> Take it like that. Transactions are a way to provide consistent data to
> every reader/writer connected to a database.
Right, I've got that part down, it is the "what is the magic that
Web2py is doing behind my back" part that I was (and still a little
bit) unclear on.
The trick comes in when SQLite is being used.
Just for completeness, if I do a commit on every loop, what is the
window where Web2py is causing the SQLite lock to be taken?
Is it just between the update_record and the commit?
I ask because I'm not yet clear on how it is that the commit on every
loop will allow the Web2py app to be more responsive than the commit
after all 500 cases. It must be that in the commit on every loop there
is a substantial chance for the Web2py app to get to the database. But
if a commit causes a new transaction to start, how does Web2py get in?
Ok, just to double check, that is for all DB back-ends or just for SQLite?
Ah, OK. So it would be easier to write code that uses any DB except
for SQLite... Hmmm
Ok, so I think we've established that is a special limitation for SQLite.
For all the other DBs, I can have my Web2py app inserting new records
willy nilly and the background process updating them (mail sent, mail
failed, whatever) without the Web2py app having performance/response
time issues due to database contention.
The trick comes in when SQLite is being used.
Just for completeness, if I do a commit on every loop, what is the
window where Web2py is causing the SQLite lock to be taken?
Is it just between the update_record and the commit?
I ask because I'm not yet clear on how it is that the commit on every
loop will allow the Web2py app to be more responsive than the commit
after all 500 cases. It must be that in the commit on every loop there
is a substantial chance for the Web2py app to get to the database. But
if a commit causes a new transaction to start, how does Web2py get in?
In fact, the example in the book shows an outer loop that looks for
new work, and when done, sleeps for 60 seconds. If the commit call
starts a new transaction, the on the very last of the 500 records,
we'll fall out of the inner loop and then sleep for 60 seconds, which
should lock Web2py out for a full minute? how does the server process
drop the transaction in that case so that the Web2py process has a
chance to get in to the DB?
(I'm beginning to think that The Book should just say: This example is
for any DB except SQLite, don't use SQLite for this kind of processing
???)
> I don't think web2py is doing any magic -- I think it just relies on the
> standard database and database driver behavior.
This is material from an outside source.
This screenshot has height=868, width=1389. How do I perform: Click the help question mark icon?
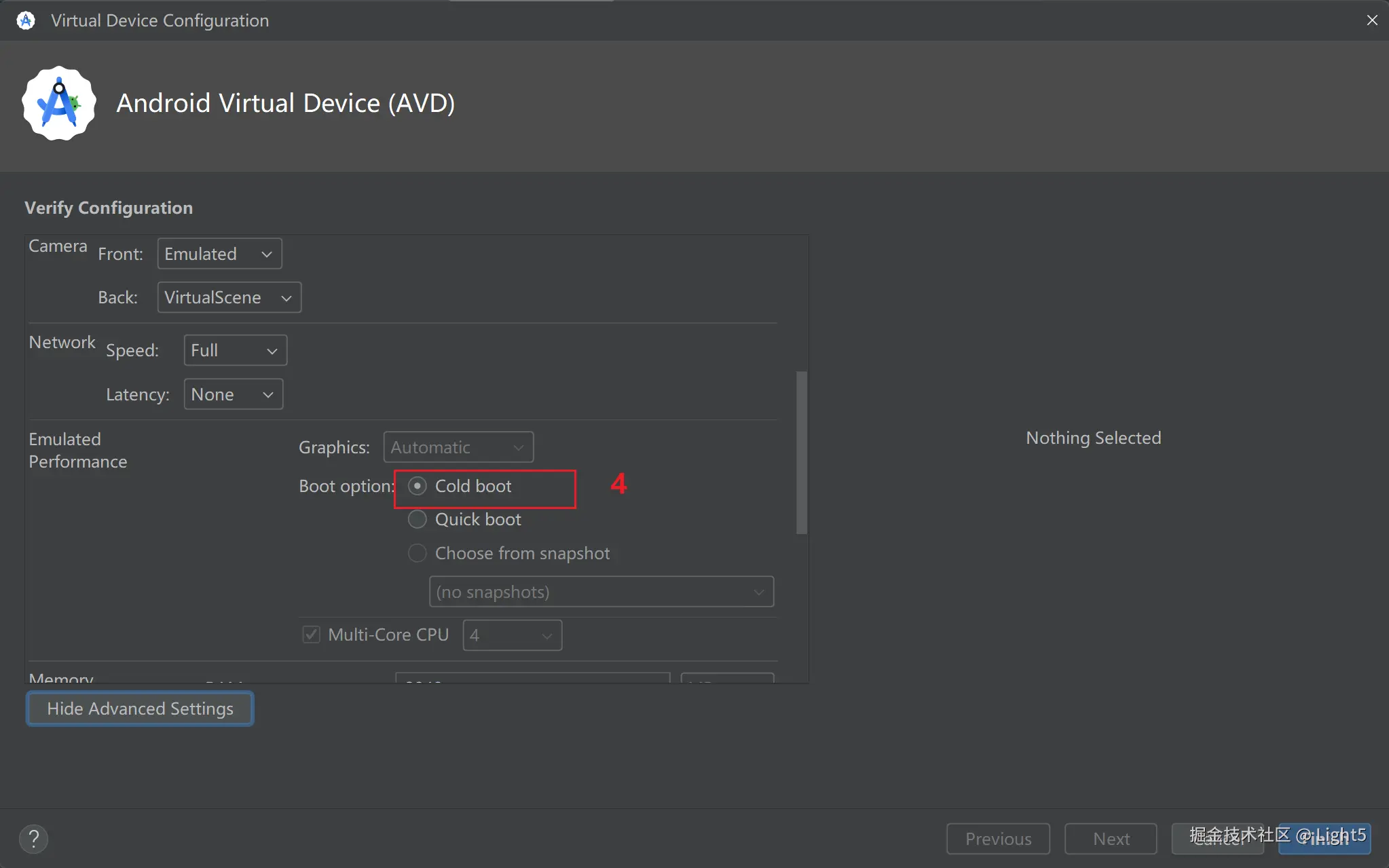click(33, 839)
"There in lies the rub" - the problem is that The Book isn't really
very easy to use to find out just what the DAL does for each DB and
what "shows through" as the behaviour of the underlying DB.
That is, The Book isn't really a reference manual, which is fine, but
it also leaves me wondering if there is something the DAL does but
that I just haven't found/remembered the right part of the The Book to
find it.
I guess the issue here is that I don't really want to tie my code (or
the example in The Book) to any one DB, but there are DB "quirks"
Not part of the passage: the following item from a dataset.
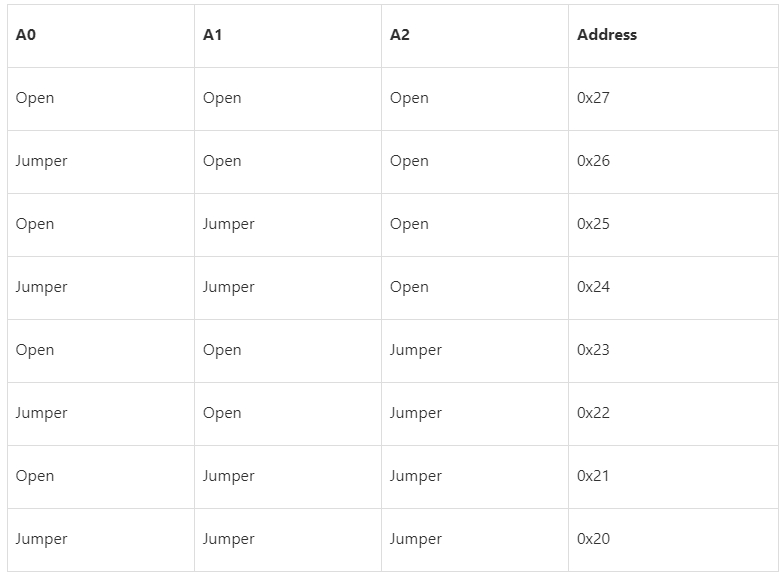Click the A0 column header
784x580 pixels.
26,35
which manage to show through, and as a new Web2py user, its hard to
build up a model of what the DAL does and what leaks through. :-)
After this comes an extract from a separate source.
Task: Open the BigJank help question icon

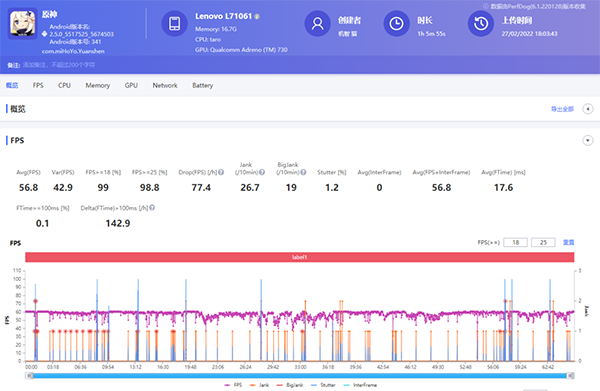Action: coord(303,173)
For example, the content at the link you provided ends with "7.0
Transaction Control At The SQL Level" and talks about autocommit mode
vs. "out of autocommit mode". I searched The Book for "autocommit" and
found nothing. I also searched for SQLite and didn't find anything
mentioning that (that I was able to recognize).
It matters because with autocommit off, SELECTs will acquire SHARED lock.
If I am reading things correctly, that might cause this server script
to block any writes/updates from the Web2py app.
Specifically, if the server does not find any records to update (i.e.
no work to do), the query/SELECT it does to find work items would
provoke a SHARED lock, but with no records to update the server won't
do a commit (or anything else that i can see) that would drop that
lock?
I was being half kidding, but only half. :-)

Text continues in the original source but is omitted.